Start of Source records
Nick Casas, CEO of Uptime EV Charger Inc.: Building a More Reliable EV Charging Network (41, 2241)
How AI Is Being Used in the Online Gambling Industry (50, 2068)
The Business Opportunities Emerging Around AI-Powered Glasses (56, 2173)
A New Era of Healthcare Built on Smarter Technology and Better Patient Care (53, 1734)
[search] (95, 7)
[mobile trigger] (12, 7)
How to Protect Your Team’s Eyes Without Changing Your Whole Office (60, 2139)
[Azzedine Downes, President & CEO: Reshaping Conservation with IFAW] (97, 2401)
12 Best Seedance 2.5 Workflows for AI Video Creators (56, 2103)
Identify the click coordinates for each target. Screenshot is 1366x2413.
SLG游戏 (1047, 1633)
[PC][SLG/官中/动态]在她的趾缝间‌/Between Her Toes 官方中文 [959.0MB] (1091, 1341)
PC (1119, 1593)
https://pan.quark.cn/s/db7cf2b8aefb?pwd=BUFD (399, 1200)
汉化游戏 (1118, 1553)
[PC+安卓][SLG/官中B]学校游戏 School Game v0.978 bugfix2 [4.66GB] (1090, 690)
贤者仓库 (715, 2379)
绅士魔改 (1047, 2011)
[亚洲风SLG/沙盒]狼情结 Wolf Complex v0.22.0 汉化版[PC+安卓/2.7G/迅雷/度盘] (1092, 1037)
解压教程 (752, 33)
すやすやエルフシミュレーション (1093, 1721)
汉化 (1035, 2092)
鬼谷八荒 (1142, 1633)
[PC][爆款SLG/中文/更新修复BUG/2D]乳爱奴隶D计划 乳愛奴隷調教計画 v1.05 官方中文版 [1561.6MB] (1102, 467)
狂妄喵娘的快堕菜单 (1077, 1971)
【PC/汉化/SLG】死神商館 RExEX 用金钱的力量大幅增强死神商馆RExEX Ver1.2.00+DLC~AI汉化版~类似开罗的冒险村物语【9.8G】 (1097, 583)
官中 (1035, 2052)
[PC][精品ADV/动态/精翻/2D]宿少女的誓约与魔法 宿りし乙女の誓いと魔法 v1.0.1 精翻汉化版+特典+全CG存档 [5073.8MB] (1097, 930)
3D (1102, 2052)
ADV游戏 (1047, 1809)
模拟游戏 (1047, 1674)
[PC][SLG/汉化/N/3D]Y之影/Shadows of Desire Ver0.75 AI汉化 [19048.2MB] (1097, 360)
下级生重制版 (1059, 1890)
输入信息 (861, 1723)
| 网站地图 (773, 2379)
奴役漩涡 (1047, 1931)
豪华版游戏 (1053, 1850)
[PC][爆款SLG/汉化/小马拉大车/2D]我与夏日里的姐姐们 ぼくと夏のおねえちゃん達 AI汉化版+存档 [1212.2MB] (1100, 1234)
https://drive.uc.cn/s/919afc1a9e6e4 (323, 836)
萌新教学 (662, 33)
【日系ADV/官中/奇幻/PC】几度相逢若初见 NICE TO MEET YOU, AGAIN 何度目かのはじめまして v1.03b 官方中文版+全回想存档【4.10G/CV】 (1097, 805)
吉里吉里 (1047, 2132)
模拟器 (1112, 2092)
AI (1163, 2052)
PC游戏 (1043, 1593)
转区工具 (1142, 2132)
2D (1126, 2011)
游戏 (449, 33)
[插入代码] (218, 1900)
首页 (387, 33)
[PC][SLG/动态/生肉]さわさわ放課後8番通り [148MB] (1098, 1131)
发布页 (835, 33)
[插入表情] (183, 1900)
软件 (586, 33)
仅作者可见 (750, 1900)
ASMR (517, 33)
End of Source records
● **Exercise brief**: The lines to return begin at the first line of the records and end at the line holding "萌新教学 (662, 33)"; please return them exactly, including both, and nothing beyond.

● **Solution to the problem**:
Nick Casas, CEO of Uptime EV Charger Inc.: Building a More Reliable EV Charging Network (41, 2241)
How AI Is Being Used in the Online Gambling Industry (50, 2068)
The Business Opportunities Emerging Around AI-Powered Glasses (56, 2173)
A New Era of Healthcare Built on Smarter Technology and Better Patient Care (53, 1734)
[search] (95, 7)
[mobile trigger] (12, 7)
How to Protect Your Team’s Eyes Without Changing Your Whole Office (60, 2139)
[Azzedine Downes, President & CEO: Reshaping Conservation with IFAW] (97, 2401)
12 Best Seedance 2.5 Workflows for AI Video Creators (56, 2103)
Identify the click coordinates for each target. Screenshot is 1366x2413.
SLG游戏 (1047, 1633)
[PC][SLG/官中/动态]在她的趾缝间‌/Between Her Toes 官方中文 [959.0MB] (1091, 1341)
PC (1119, 1593)
https://pan.quark.cn/s/db7cf2b8aefb?pwd=BUFD (399, 1200)
汉化游戏 (1118, 1553)
[PC+安卓][SLG/官中B]学校游戏 School Game v0.978 bugfix2 [4.66GB] (1090, 690)
贤者仓库 (715, 2379)
绅士魔改 (1047, 2011)
[亚洲风SLG/沙盒]狼情结 Wolf Complex v0.22.0 汉化版[PC+安卓/2.7G/迅雷/度盘] (1092, 1037)
解压教程 (752, 33)
すやすやエルフシミュレーション (1093, 1721)
汉化 (1035, 2092)
鬼谷八荒 (1142, 1633)
[PC][爆款SLG/中文/更新修复BUG/2D]乳爱奴隶D计划 乳愛奴隷調教計画 v1.05 官方中文版 [1561.6MB] (1102, 467)
狂妄喵娘的快堕菜单 (1077, 1971)
【PC/汉化/SLG】死神商館 RExEX 用金钱的力量大幅增强死神商馆RExEX Ver1.2.00+DLC~AI汉化版~类似开罗的冒险村物语【9.8G】 (1097, 583)
官中 (1035, 2052)
[PC][精品ADV/动态/精翻/2D]宿少女的誓约与魔法 宿りし乙女の誓いと魔法 v1.0.1 精翻汉化版+特典+全CG存档 [5073.8MB] (1097, 930)
3D (1102, 2052)
ADV游戏 (1047, 1809)
模拟游戏 (1047, 1674)
[PC][SLG/汉化/N/3D]Y之影/Shadows of Desire Ver0.75 AI汉化 [19048.2MB] (1097, 360)
下级生重制版 (1059, 1890)
输入信息 (861, 1723)
| 网站地图 (773, 2379)
奴役漩涡 (1047, 1931)
豪华版游戏 (1053, 1850)
[PC][爆款SLG/汉化/小马拉大车/2D]我与夏日里的姐姐们 ぼくと夏のおねえちゃん達 AI汉化版+存档 [1212.2MB] (1100, 1234)
https://drive.uc.cn/s/919afc1a9e6e4 (323, 836)
萌新教学 (662, 33)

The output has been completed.